Interestingly, Britain and France had agreed that they would only recognize an independent South together; neither would act on its own. It was this agreement, coupled with Britain’s unwillingness to take sides that kept the South from gaining international standing as a separate country.

What the South wanted was for Britain to break the North’s blockade of Southern ports. Britain was the undisputed naval power and probably the only country that could do so. That could only occur if Britain was not neutral. Britain feared getting involved for many reasons, not least of which was a fear of losing Canada and possibly the Caribbean in a war with the North.

Foreman tells of England’s struggle to remain neutral, and why it was such a struggle. It was not just a struggle philosophically; it was a struggle also because of the ineptitude of William Seward, America’s secretary of state, and Charles Francis Adams, America’s ambassador to the Court of St. James — and because of the South’s refusal to state publicly that slavery would end. Of course, Lincoln hadn’t yet so declared, which posed a quandary for Britain.

Seward believed that if he could make Britain an enemy of the United States, the Southern states would give up their secession to return to the fold and make a unified fight against Britain. Seward also believed that Canada should be part of the United States, not a British colony. Consequently, Seward was always threatening Britain with war and conquest of its North American colonies. The British struggled to deal with him. Adams, who was part of the Adams presidential dynasty, also disliked Britain and let his dislike color his actions.

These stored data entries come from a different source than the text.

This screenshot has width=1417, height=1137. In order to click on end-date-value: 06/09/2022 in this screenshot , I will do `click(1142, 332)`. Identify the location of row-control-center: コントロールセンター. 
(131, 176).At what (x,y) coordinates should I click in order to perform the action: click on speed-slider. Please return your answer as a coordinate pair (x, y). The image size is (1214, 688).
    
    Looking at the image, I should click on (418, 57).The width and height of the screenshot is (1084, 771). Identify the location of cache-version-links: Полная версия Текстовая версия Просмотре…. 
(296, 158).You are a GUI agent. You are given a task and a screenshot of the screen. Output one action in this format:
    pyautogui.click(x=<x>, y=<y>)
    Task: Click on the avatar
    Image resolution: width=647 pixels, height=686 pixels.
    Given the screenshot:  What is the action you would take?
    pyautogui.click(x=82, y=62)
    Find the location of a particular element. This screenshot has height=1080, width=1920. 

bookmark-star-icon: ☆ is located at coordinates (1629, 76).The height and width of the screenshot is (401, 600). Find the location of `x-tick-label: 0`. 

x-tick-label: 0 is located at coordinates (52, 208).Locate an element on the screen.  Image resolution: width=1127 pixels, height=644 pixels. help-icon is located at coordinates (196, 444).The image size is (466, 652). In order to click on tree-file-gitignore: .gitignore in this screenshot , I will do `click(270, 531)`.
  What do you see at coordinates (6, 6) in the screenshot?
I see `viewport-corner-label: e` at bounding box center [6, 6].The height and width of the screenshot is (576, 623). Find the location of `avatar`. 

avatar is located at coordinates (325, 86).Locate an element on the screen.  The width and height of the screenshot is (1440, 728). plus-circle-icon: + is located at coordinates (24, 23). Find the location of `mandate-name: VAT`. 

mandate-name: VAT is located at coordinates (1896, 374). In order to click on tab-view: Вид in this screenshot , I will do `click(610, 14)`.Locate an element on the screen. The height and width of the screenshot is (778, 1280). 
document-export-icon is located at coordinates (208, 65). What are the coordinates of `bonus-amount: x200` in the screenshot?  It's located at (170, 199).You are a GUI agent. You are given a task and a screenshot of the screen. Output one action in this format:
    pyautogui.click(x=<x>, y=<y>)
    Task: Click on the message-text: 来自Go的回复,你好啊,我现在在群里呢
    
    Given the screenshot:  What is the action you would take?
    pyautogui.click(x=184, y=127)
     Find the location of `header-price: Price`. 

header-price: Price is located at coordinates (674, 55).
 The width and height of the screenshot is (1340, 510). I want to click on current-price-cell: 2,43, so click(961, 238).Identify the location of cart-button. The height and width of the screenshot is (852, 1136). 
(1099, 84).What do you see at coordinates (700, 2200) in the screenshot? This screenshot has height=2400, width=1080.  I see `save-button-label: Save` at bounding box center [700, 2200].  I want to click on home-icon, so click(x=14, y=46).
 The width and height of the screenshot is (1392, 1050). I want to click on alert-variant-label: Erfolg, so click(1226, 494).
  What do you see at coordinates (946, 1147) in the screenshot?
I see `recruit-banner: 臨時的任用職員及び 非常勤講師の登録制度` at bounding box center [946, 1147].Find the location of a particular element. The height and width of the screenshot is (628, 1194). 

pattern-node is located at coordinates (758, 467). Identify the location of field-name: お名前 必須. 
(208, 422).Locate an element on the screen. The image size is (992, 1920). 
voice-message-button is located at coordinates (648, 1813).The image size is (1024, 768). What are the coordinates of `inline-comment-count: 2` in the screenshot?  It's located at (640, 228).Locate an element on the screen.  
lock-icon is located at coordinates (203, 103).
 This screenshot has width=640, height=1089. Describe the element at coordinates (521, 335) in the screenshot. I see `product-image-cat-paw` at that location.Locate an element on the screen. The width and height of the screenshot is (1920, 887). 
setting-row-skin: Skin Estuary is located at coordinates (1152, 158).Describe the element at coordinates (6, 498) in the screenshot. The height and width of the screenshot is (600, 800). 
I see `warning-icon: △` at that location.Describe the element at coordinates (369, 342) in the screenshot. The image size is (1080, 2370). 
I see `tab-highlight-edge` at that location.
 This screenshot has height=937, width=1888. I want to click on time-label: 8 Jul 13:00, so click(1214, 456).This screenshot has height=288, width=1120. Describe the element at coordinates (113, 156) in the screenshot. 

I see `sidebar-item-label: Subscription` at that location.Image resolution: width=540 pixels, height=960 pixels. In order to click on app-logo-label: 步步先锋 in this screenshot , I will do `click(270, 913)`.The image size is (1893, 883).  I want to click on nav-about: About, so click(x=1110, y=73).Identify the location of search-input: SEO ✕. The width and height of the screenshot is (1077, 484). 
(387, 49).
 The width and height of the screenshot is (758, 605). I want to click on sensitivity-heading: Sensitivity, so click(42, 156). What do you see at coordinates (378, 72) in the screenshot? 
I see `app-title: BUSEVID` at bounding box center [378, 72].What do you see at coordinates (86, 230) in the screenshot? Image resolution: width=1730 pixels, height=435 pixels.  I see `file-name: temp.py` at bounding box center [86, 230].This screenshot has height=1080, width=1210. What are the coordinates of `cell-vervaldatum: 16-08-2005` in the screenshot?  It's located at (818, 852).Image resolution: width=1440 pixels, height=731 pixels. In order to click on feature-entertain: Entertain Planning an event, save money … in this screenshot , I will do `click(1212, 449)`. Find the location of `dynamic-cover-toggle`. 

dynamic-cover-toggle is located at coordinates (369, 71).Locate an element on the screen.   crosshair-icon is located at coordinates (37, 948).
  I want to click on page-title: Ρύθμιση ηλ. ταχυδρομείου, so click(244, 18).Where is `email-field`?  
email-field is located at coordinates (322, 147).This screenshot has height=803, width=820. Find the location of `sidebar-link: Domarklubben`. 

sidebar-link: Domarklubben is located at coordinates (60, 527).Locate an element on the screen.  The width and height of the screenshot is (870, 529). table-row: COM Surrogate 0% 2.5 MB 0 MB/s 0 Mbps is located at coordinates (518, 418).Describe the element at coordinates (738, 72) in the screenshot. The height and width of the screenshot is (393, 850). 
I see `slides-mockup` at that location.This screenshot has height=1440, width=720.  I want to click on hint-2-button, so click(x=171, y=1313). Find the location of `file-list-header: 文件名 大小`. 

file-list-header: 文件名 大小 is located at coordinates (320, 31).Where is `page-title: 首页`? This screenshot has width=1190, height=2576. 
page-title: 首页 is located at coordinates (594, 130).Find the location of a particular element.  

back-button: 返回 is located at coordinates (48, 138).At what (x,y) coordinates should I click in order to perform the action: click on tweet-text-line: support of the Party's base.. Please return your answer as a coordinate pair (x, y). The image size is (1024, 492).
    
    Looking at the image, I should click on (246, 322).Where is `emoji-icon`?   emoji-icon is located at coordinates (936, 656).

Seward was also arrogant in his belief of America’s superiority. Contrary to reality, which was that America was, at best, a fifth rate military power, Britain was, by world agreement (except for Seward and much of the anti-British American press), the first-rate military power. Seward’s egotism, arrogance, and belligerence strained British-American relations.

Britain was also crucial to the South. Not only was Britain a primary market for Southern cotton, but the South had neither weapons manufacturing plants (they were all in the North) nor warship-building capability or expertise. Britain had both, and the South wanted access to them; Britain could be a help or a hindrance to the South.

The South also was arrogant. It was the common belief in the South that Britain would do whatever the South wanted because “cotton is king.” The South did not reckon with Britain’s keen antislavery beliefs and how much they shaped British policy toward the Civil War. Even those of the working class who were losing their jobs because of the cotton shortage were disinclined to support the South because of slavery.

Foreman’s coverage of the history of British-American relations during the Civil War is thorough and eminently readable. She writes as if she were a novelist. The prose is fluid and fact-filled. She makes the frustrations of the British, the Union, and the Confederacy seem alive. A World on Fire provides a new-to-me perspective of the Civil War. I found the book hard to put down. I also found it fascinating how much effort Britain and its citizens put into getting Lincoln to view the war as a war of emancipation and how much they pushed the South to give up slavery as a pariah institution.

If you are looking for a different perspective on the American Civil War, this is the book to read. If you are looking for a well-written history, this is the book to read. If you are just looking for a well-written book to read, A World on Fire: Britain’s Crucial Role in the American Civil War is highly recommended.